Build in Authentic Role Dependencies
Add timed decision points and information that only certain roles possess so collaboration is the path to success.

Include the Patient and Family Perspective
Use standardized patients or video inserts to keep person-centered care central to team decisions.

3. Debrief for Team Learning, Not Just Clinical Correctness


Co-facilitate with an Interprofessional Pair
Having faculty participation from different disciplines can surface assumptions and model collaborative behaviors for learners.

Leverage Video for Specific Moments
Bookmark clips that show a handoff, escalation, or role clarity issue and review them to anchor reflection in observable behavior.

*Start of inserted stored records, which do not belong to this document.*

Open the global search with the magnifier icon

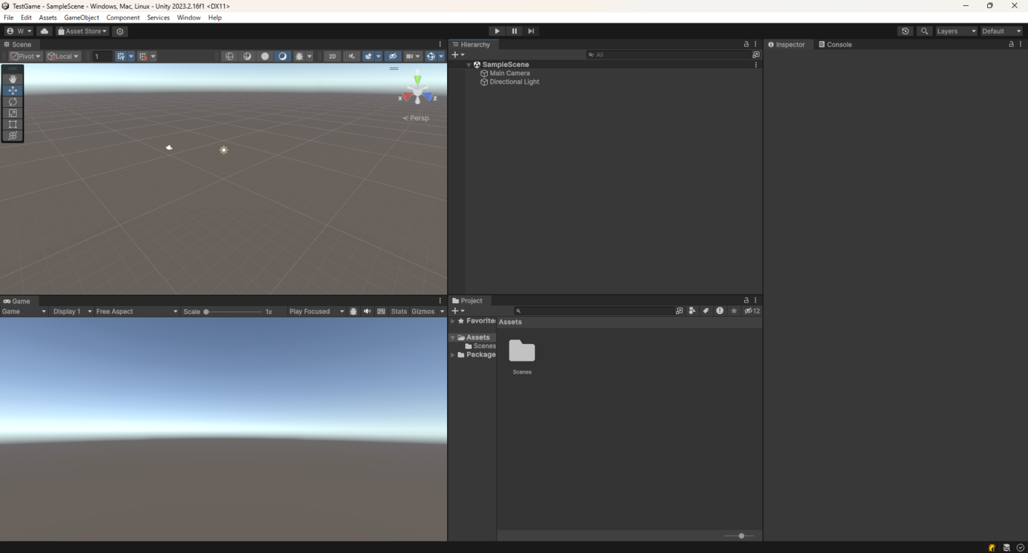coord(924,31)
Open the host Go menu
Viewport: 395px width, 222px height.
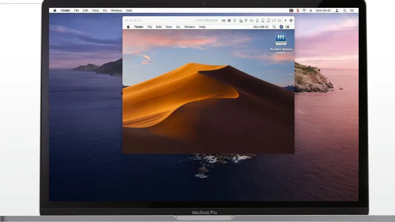[105, 11]
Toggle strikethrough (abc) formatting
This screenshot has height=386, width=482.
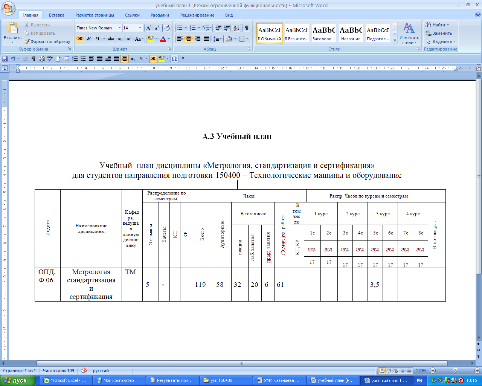[111, 39]
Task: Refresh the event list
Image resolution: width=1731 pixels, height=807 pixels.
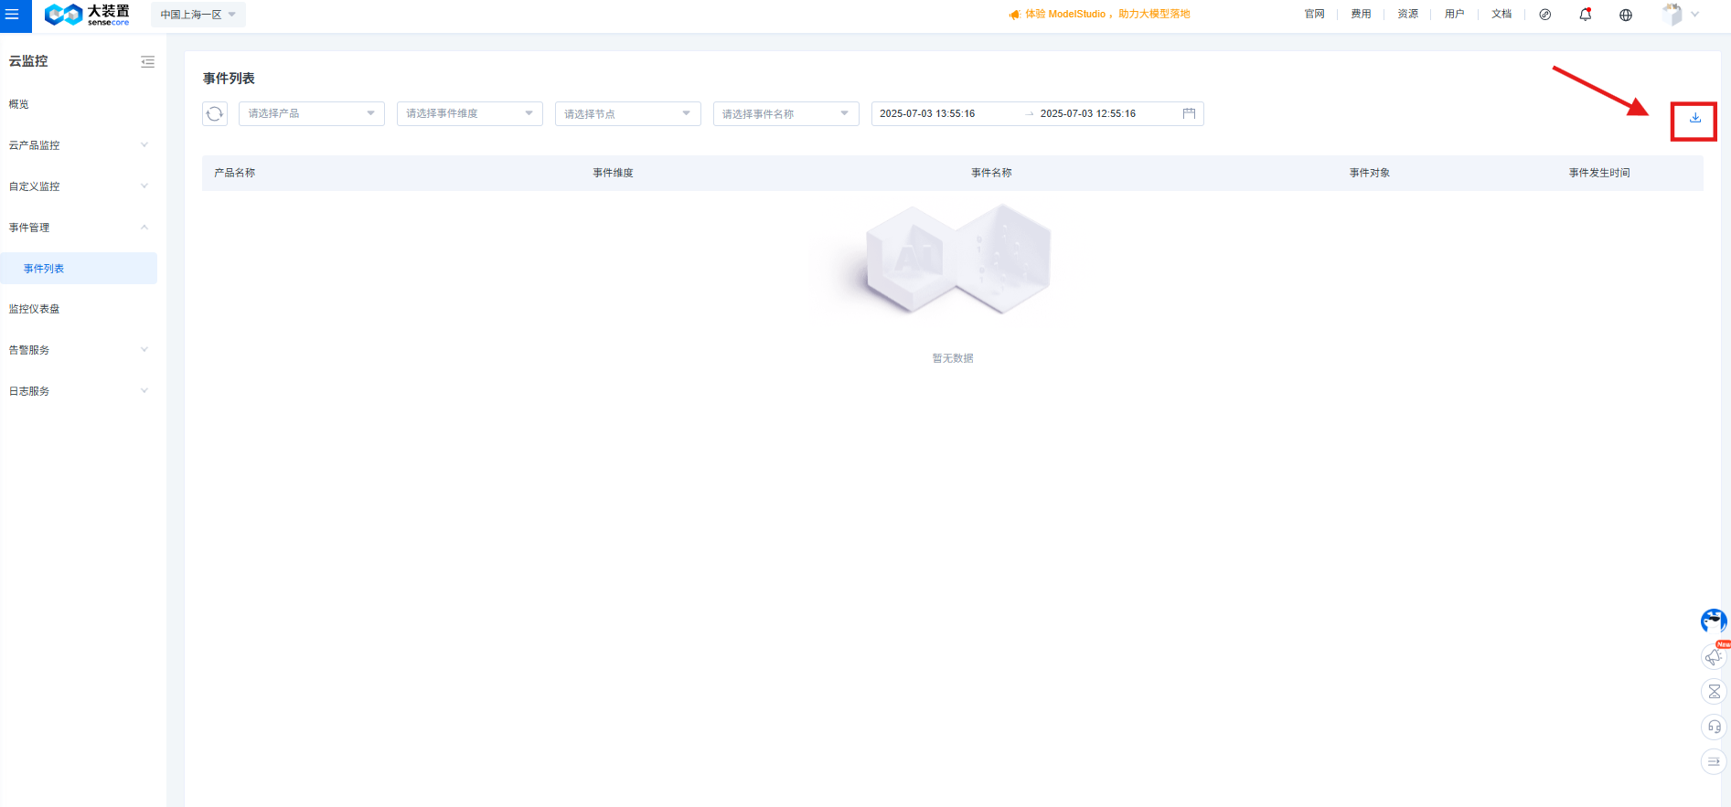Action: click(x=215, y=113)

End with Commitments to Action
Capture one to two team-level “do differently next time” items and relate them to clinical workflows.

4. Make it Operational: Schedule, Measure, and Scale


Coordinate Logistics Across Programs

Use shared calendars, automated scheduling, and resource optimization to mix professions without overloading faculty, rooms, or equipment.

Standardize Assets
Maintain a common library of scenarios, role cards, checklists, and debrief guides so experiences are consistent across campuses and cohorts.

Offer Flexible Delivery
Blend center-based, in-situ, and virtual/telesimulation to reach remote learners and align with clinical realities.

Measure what Matters
Track utilization, attendance by profession, checklist adherence, and team performance scores; connect those data to course grades, readiness for practice, and quality/safety indicators where possible.

IPE Simulation Elevates Patient Care


By aligning on shared competencies, designing team-centered scenarios, debriefing for collaboration, and operationalizing at scale, you’ll turn simulation-based collaboration into a reliable engine for interprofessional learning.